===== Texte à lire

Un muscle de l’abdomen qui tire, comme en 2019 (forfait avant la demi-finale) et 2018 (dernier test avant son entrée en lice). Ou un genou droit trop abîmé, comme en 2017, quand il avait dû déclarer forfait avant son quart de finale contre Filip Krajinovic après avoir reçu un bandage contre Pablo Cuevas au tour précédent. C’est simple, Nadal n’a plus été sorti à la régulière du Rolex Paris Masters depuis 2015 et un quart de finale contre Stan Wawrinka (7-6, 7-6) – il était aussi indisponible pour blessure en 2016.
• Voir notre diaporama sur le contraste Roland-Garros / Bercy pour Nadal
Y pensera-t-il quand il pénétrera sur le central vide de l’Accor Hotels Arena contre Feliciano Lopez, mercredi soir vers 18h30 ? Il jure que non. « Si je suis là, c’est pour pratiquer mon meilleur tennis, pas pour penser aux blessures. » Mais il rappelle que le Nadal de l’indoor n’a pas la marge du Nadal de la terre battue.
« Les courts couverts sont ceux sur lesquels j’ai le plus besoin d’être frais, au maximum de mes capacités, et sur lesquels j’ai besoin de pratiquer mon meilleur tennis pour gagner. »
Ni Djokovic, ni Federer
Son meilleur tennis n’est pas loin : son dernier match, il y a trois semaines, était une déculottée infligée au numéro un mondial Novak Djokovic en finale de Roland-Garros, à 15 kilomètres de là par le périphérique. Une sorte de chef-d’œuvre total, de ceux qui placent la confiance au zénith avant de s’attaquer à un tournoi qui est un des rares à lui résister – une seule finale, en 2007 – sur un type de terrain (dur, indoor) où il n’a remporté qu’un seul de ses 86 titres en simple.

==========
===== Matériel fourni

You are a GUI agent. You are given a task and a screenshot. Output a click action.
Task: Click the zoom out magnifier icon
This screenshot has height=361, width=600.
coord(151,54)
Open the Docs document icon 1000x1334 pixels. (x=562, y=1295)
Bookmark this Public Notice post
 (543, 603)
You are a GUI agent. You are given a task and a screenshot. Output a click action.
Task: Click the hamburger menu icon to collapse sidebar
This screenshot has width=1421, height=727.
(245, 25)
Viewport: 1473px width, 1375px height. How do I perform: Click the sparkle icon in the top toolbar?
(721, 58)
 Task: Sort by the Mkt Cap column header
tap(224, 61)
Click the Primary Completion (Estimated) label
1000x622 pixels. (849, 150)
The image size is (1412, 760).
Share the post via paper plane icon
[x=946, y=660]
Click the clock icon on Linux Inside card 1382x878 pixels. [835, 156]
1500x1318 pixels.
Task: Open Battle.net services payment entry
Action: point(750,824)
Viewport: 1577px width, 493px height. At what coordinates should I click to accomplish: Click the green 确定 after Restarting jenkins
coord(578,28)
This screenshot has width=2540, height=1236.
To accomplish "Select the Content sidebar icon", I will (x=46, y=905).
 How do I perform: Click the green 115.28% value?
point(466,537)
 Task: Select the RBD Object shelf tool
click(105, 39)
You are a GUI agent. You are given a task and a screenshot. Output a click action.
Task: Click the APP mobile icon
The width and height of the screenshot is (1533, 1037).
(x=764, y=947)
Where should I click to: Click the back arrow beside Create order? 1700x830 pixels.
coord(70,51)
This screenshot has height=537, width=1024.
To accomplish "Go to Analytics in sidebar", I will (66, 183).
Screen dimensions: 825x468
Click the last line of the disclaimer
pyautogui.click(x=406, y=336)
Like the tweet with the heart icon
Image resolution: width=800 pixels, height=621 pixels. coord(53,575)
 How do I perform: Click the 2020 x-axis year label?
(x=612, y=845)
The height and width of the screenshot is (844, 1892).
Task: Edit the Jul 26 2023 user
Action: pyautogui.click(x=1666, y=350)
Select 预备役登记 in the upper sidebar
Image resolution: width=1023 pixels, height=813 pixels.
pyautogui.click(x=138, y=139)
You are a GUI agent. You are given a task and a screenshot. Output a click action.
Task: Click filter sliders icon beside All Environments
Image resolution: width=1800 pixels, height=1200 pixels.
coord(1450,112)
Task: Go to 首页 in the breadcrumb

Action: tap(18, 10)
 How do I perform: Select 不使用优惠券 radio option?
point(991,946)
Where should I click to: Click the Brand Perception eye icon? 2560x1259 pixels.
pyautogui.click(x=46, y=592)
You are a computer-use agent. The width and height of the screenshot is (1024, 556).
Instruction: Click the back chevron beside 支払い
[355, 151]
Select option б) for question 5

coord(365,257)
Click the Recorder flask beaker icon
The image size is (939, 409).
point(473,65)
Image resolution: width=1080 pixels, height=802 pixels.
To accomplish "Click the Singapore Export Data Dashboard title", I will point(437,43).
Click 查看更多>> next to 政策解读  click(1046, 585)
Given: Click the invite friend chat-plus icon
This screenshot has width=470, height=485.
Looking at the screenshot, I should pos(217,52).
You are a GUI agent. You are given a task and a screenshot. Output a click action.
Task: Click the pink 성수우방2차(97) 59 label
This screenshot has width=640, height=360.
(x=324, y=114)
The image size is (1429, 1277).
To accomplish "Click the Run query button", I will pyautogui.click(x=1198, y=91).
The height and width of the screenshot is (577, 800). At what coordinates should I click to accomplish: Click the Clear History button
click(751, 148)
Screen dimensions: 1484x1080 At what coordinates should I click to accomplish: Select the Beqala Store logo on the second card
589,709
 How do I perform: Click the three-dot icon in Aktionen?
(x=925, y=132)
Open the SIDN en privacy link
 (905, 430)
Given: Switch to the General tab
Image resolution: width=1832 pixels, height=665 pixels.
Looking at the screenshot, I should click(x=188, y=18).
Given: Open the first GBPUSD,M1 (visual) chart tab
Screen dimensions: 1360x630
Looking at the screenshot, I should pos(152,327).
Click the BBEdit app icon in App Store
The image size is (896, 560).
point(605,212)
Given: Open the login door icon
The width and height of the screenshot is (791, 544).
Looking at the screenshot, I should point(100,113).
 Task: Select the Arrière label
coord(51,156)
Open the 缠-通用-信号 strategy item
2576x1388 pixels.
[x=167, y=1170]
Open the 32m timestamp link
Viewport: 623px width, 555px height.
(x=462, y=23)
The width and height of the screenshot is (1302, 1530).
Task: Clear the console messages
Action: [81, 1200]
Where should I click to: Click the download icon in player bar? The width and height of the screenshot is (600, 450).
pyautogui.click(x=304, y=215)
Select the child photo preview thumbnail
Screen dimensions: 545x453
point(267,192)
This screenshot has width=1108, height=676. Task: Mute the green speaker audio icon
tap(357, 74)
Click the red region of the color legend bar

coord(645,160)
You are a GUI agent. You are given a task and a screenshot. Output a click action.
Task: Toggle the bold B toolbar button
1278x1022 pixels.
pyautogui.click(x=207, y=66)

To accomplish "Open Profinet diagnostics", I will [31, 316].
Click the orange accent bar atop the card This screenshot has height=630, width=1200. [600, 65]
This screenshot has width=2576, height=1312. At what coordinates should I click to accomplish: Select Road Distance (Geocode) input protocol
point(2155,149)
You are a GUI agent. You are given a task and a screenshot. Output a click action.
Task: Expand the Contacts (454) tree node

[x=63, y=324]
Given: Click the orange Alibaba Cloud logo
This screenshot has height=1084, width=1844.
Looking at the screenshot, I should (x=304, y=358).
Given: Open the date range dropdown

==========

#### [Consigne 1]
Dans le texte sur Nadal à Bercy, contre quel joueur Nadal doit-il jouer mercredi soir ?
#### [Consigne 2]
Recopiez le passage du texte sur Nadal à Bercy qui commence à « Ni Djokovic, ni » et se termine à « titres en simple. ».
#### [Consigne 3]
Prolongez le texte sur Nadal à Bercy à partir de l'endroit où il s'arrête.
Les lignes fournies ne sont pas nécessaires.

#### [Réponse attendue 1]
Contre Feliciano Lopez.

#### [Réponse attendue 2]
Ni Djokovic, ni Federer
Son meilleur tennis n’est pas loin : son dernier match, il y a trois semaines, était une déculottée infligée au numéro un mondial Novak Djokovic en finale de Roland-Garros, à 15 kilomètres de là par le périphérique. Une sorte de chef-d’œuvre total, de ceux qui placent la confiance au zénith avant de s’attaquer à un tournoi qui est un des rares à lui résister – une seule finale, en 2007 – sur un type de terrain (dur, indoor) où il n’a remporté qu’un seul de ses 86 titres en simple.

#### [Réponse attendue 3]
Dans le plateau cette année, il n’y aucun de ses deux grands rivaux sur la surface, ceux qui l’ont notamment privé de cinq Masters. Ni Djokovic, absent car bénéficiaire des points de sa victoire de 2019. Ni Roger Federer, que personne n’a aperçu sur un court de tennis depuis son exhibition contre Nadal le 7 février en Afrique du Sud. Le Suisse a privé l’Espagnol de trois Masters (deux demies, une finale) et mène 5-1 contre lui en salle. Le Serbe mène 4-2 dont deux défaites décisives au Masters et une à Bercy (demi-finale en 2010).
Nadal prenable ici plus qu’ailleurs
Le danger est ailleurs, car à Bercy, Nadal est prenable. « ll est plus vite acculé ici qu’à Roland-Garros et plus accessible dans ces tournois-là », constate Guy Forget, directeur du tournoi. A Bercy, Nadal ne perd jamais contre n’importe qui (Nalbadian, Davydenko alors 6e mondial, Djokovic, Ferrer, Wawrinka). Mais cette liste raconte aussi qu’il n’y est jamais au niveau de son classement : il n’y a battu que deux Tops 10. Deux Français : Gasquet et Monfils
« Il a pourtant les armes pour gagner ici, indique Forget. Il va lui falloir imposer sa puissance et sa longueur de balle. J’ai trouvé qu’à Roland-Garros, dans des conditions différentes de d’habitude, il a trouvé de une profondeur supérieure, car il lui était plus difficile d’épuiser l’adversaire avec le rebond. S’il conserve ce schéma de jeu, il peut battre tout le monde au Rolex Paris Masters. »
“Souvent entamé physiquement et psychologiquement”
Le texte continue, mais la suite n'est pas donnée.